Here is the original post. Read it if you can. It’s joyful and will give you so many ideas for new habits that you’ll want to form.
But here’s what caught my attention, and it was in the comments section:
The ‘re-framing’ really stuck with me. How by putting a different spin on a thing, it completely changes your mindset.
I tried the ‘washing dishes by candlelight’ whilst listening a playlist like this on Spotify to pretend I was a tavern wench and it worked! It made it fun. I now also pretend I run a Medieval restaurant when cooking the family meals which is a chore I hated, but now don’t mind.
What has this got to do with social media?
This whole mind-set reframing, can be used for anything. And as I speak with a lot of people about social media, I wanted to see how re-framing could work here. Mainly because, with everyone I speak to, the general feeling I’m getting is that no one really enjoys it anymore.
Especially writers and authors.
We know we have to use it to get more eyes on our books and writing work, to make connections and to be visible, but then…we lose hours on scrolling, we don’t know what to post and when we do post, it’s soul crushing when no one likes, follows or even sees our stuff.
So let’s reframe that
What if, instead of seeing it like self-promotion, you saw it as a storytelling platform? An extension of your written word.
Instead of seeing it as a numbers game, counting the likes, follows and shares, you saw each post as an experiment, rather than a test?
What if, instead of seeing social media like work, a time-drag and something you hate, you saw it as a way to connect, have conversations and something you love?
Change it up
How about we make it a game?
I love a good game, and I think that by gamifying this whole process, it might become playful and fun again, if it isn’t already.
So in the same tone of fun as that original post, here are some ideas on how we can reframe our relationship with Instagram or any Social Media posting platform as authors:
Bookish Reality Show
Imagine that every post you create is an episode inside a tiny mini-show called, The Bookish Life of (insert your name here)
Before filming yourself or hitting post, say out loud: ‘And now, here’s (your name) living her best bookish life! What’s she up to today?’
Mini-Story Captions
For every caption, start it like you would a letter to your ideal reader, a small piece of flash fiction. Take a photograph for the content and put a text overlay inviting viewers to read the caption.
Start each one with, ‘Hello reader, let me take you back to earlier today when…’

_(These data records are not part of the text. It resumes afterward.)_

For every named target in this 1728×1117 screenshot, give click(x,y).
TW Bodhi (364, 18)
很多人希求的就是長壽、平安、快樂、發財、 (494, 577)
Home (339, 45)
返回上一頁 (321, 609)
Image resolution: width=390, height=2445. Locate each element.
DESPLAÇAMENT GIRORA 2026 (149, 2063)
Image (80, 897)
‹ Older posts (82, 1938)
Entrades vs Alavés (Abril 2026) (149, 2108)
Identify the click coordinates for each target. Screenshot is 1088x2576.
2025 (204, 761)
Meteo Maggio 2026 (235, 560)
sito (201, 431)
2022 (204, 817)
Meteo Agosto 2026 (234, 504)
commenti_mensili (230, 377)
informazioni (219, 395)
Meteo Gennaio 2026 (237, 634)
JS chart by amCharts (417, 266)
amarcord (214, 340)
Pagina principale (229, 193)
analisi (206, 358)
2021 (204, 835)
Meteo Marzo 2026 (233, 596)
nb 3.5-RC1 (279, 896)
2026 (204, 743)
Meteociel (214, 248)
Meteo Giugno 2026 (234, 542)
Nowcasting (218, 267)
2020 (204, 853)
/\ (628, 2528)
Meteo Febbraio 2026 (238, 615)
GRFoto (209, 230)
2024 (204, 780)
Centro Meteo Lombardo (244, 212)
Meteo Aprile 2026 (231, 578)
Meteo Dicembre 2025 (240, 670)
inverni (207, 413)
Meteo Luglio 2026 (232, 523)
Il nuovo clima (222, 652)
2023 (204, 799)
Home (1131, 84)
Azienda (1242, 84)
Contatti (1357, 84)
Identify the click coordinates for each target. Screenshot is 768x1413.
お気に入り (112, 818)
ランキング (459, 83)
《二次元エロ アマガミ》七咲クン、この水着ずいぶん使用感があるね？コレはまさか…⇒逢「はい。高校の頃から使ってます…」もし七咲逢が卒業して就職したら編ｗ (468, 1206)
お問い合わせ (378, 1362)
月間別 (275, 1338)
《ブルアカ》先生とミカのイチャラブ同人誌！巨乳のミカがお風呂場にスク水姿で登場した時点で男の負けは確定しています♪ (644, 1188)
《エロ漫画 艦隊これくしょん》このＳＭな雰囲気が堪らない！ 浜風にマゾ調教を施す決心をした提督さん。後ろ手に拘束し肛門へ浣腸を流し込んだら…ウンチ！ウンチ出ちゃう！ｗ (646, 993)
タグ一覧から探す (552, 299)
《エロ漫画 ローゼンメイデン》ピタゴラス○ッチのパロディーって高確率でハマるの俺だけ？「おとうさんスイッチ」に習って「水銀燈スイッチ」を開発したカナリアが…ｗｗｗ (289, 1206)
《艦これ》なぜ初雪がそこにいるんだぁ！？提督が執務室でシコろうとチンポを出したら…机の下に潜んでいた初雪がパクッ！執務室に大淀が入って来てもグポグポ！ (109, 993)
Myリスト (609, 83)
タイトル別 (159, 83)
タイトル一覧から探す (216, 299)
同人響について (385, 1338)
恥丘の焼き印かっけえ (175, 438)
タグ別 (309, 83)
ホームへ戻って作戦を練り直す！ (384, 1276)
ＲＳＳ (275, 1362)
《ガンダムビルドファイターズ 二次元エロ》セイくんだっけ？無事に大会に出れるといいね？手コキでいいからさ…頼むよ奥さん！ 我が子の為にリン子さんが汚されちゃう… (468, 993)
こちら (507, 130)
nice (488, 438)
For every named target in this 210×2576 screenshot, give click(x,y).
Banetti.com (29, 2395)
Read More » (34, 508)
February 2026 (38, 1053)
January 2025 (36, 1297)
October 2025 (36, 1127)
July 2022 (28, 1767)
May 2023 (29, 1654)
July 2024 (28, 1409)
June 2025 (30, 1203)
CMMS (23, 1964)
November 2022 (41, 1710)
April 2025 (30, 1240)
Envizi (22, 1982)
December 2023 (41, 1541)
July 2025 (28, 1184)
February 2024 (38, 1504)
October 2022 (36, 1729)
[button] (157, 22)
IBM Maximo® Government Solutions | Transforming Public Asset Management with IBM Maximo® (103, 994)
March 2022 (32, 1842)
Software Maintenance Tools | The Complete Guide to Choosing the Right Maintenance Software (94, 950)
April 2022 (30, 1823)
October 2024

Or, ‘In a world where the school-run gave me a writing idea, I…’
Daily writing prompt?
Not you coming up with the prompts, but for every comment, DM or interaction, you use to for an idea for another story.
So if someone replies with something like, ‘what are you reading?’ You would reply with, ‘It started last Tuesday, when I went into the library and caught myself stopping by the romance section. I wasn’t sure why, but this book spoke to me by….’
Get the idea?
A quick win you can use right now
I loved this idea so much, I tried it on a reel I did and the results were encouraging. I got seen by 80% of non-followers and the views were higher than my typical reel.